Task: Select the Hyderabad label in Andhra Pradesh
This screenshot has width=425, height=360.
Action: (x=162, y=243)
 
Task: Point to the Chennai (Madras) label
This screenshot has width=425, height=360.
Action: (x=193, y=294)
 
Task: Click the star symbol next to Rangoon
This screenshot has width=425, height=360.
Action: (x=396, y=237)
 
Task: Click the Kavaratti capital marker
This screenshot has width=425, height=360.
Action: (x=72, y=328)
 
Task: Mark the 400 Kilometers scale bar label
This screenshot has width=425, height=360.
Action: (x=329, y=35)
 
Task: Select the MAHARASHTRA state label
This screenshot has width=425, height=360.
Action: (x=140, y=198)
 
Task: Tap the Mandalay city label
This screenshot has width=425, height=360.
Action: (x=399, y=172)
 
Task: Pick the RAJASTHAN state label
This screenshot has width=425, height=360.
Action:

* * *

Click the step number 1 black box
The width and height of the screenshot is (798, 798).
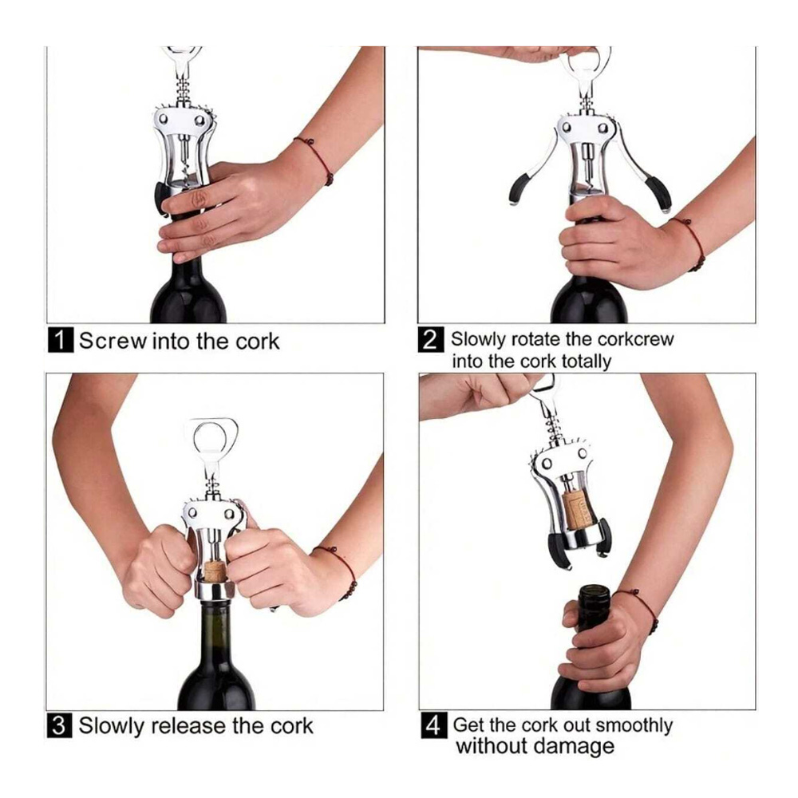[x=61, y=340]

Problem - Please identify every line in the records above that contains the string "Task" and copy each of those lines.

Exercise answer -
Task: Select the Hyderabad label in Andhra Pradesh
Task: Point to the Chennai (Madras) label
Task: Click the star symbol next to Rangoon
Task: Click the Kavaratti capital marker
Task: Mark the 400 Kilometers scale bar label
Task: Select the MAHARASHTRA state label
Task: Tap the Mandalay city label
Task: Pick the RAJASTHAN state label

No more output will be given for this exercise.